Rows from a screen grounding dataset
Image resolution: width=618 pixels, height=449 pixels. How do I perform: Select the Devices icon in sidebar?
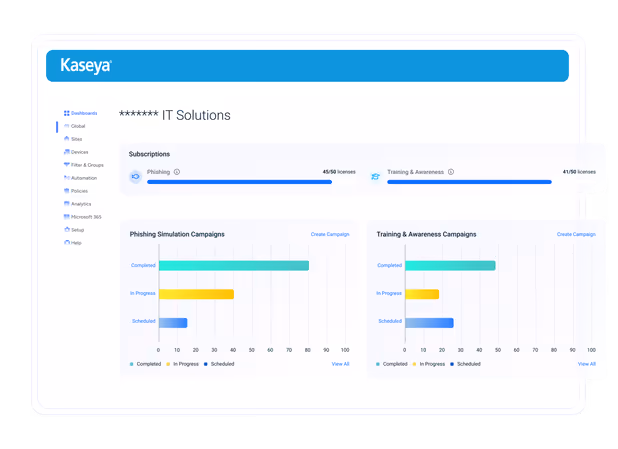[x=67, y=152]
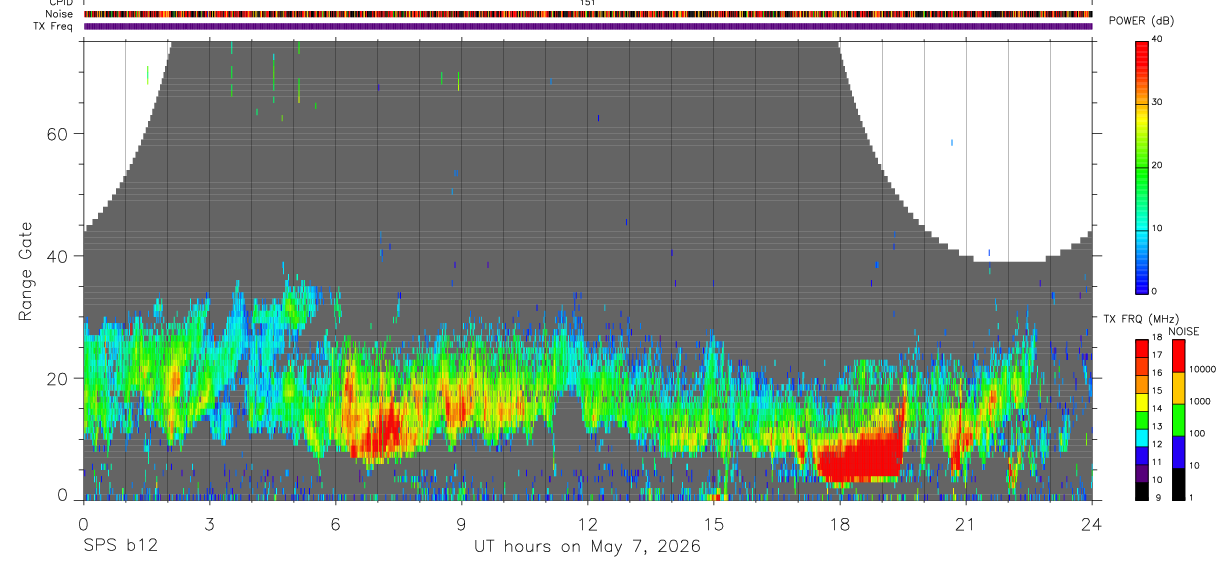
Task: Click the 21 hour tick label
Action: [965, 523]
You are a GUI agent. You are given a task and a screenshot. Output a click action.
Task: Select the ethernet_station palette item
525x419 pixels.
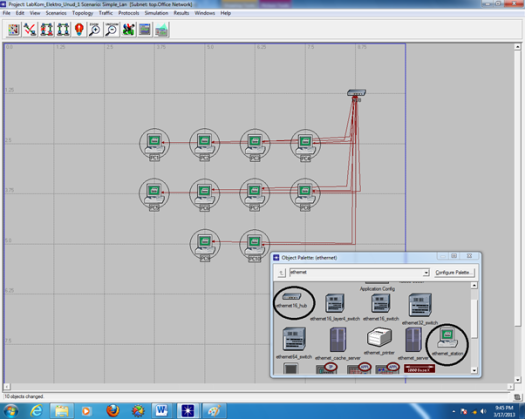pyautogui.click(x=447, y=343)
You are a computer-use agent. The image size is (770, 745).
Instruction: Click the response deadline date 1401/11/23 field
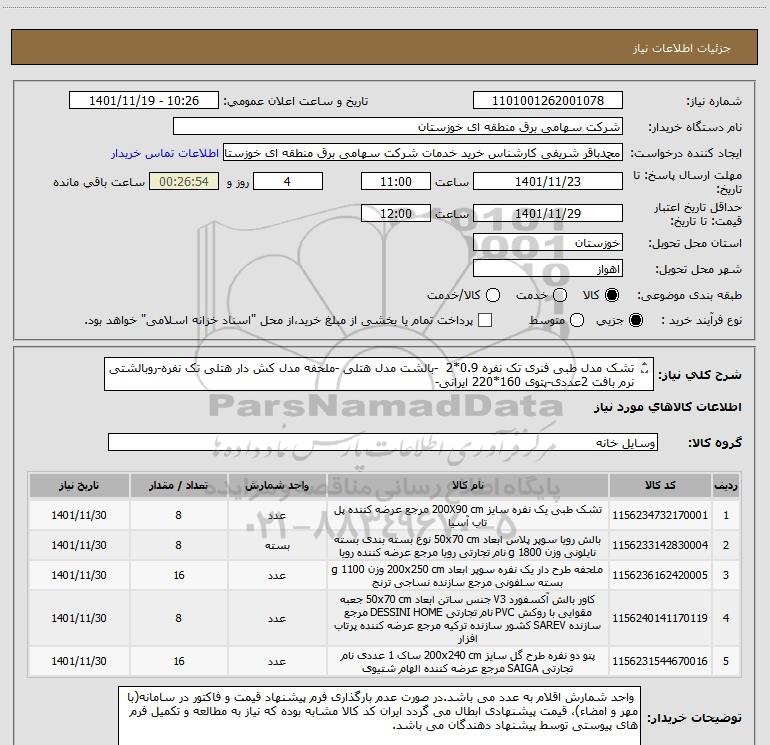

PROBLEM
Render the records above as a Markdown table with the columns Row and Line. Put each non-blank line in its own row, and don't include the pictures.

SOLUTION TO THE EXERCISE
| Row | Line |
|---|---|
| 1 | Image resolution: width=618 pixels, height=449 pixels. How do I perform: Select the Devices icon in sidebar? |
| 2 | [x=67, y=152] |
| 3 | Task: Click the 21 hour tick label |
| 4 | Action: [965, 523] |
| 5 | You are a GUI agent. You are given a task and a screenshot. Output a click action. |
| 6 | Task: Select the ethernet_station palette item |
| 7 | 525x419 pixels. |
| 8 | pyautogui.click(x=447, y=343) |
| 9 | You are a computer-use agent. The image size is (770, 745). |
| 10 | Instruction: Click the response deadline date 1401/11/23 field |